### Source text
● ● ● ●
This is an idea that arose out of a lunch discussion with @mohller today, who is using Chromo in CRPROPA, and from the discussion around #174, and it is also related to #65

The current Chromo API is designed around the use-case where you generate lots of a events with a fixed inital state (same particles at same ecm). However, there are also use cases where the initial state varies a lot, for example, when you simulate interactions in an air shower:

for beam_energy, beam_particle, target_particle in some_state_stack:
     model = Sibyll23d(FixedTarget(beam_energy, beam_particle, target_particle))  # A
     event = next(model(1)): # B
     # process event, C

Running Chromo in this use-case is still efficient if the time spend in the model the generate and process one event (B, C) is large compared to the setup time of the model (A). This likely won't be the case, however, if beam_energy is small.

We could technically speed up Chromo for this use-case with an alternative API that pushes this for loop into C or Fortran. It is not a simple change, but it is technically possible.
● ● ● ●
### What is asked
Write what comes next in the text on the Chromo API, starting after its final sentence. The records have nothing to do with the text on the Chromo API.

### Material
● ● ● ●
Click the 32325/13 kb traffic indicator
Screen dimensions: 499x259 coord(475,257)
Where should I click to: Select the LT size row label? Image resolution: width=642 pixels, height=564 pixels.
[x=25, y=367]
● ● ● ●
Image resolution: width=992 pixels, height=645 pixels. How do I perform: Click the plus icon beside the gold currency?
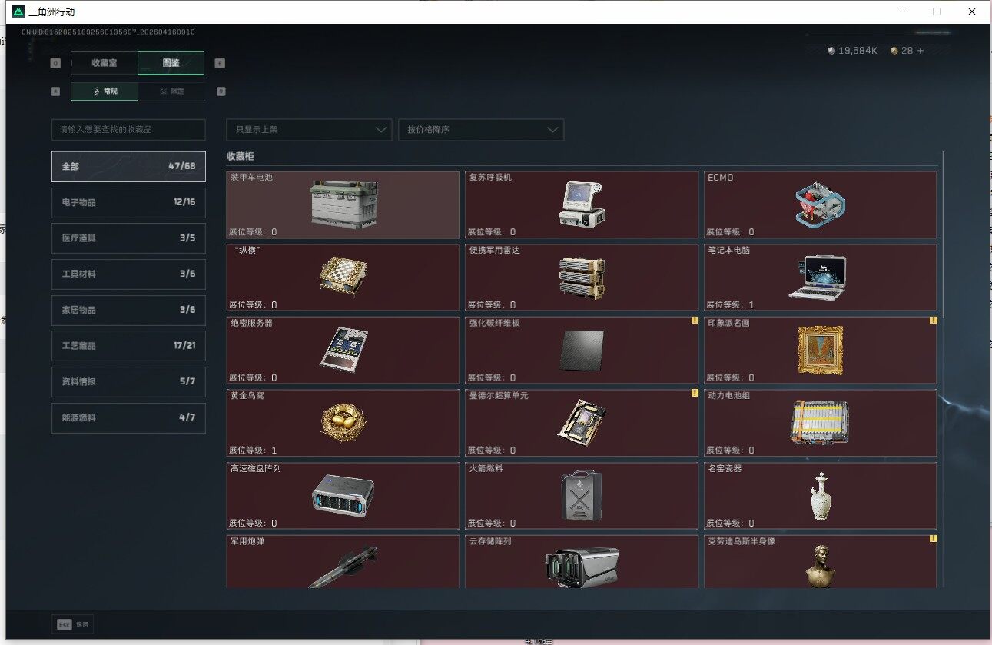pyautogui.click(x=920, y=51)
● ● ● ●
### Result for this task
The call would then look like this:

events = Sibyll23d.process(some_state_stack)

where some_state_stack is a numpy array representating a table with the input state beam_energy, pid1, pid2 (we could add a flag to also support inputs in the center-of-mass frame), and events is a awkward array that contains the event data for each input state. We need the awkward array data structure here because we have a variable number of outgoing particles per input particle and we want to keep the association between input and output particles. Awkward arrays are able to represent such a mapping, while normal numpy arrays cannot.

The potential speed-up here is two-fold.

  1. We are pushing the for loop in the first code example to fast Fortran code. This means we don't pay a Python call overhead each time that the model setup is changed.
  2. We provide the output in form of an efficient data structure that allows us to pass all events at once to next processing step. Awkward arrays are arbitrarily flexible, but specialise to a very simple data structure in this case in which the events are essentially packed into a contiguous table, while a second internal array tracks the indices when one event ends and the next event starts. This data structure is still almost a numpy array and can be processed very efficiently, for example in numba. The simpler alternative of returning a Python list of numpy arrays would be inefficient, because the memory is then not contiguous.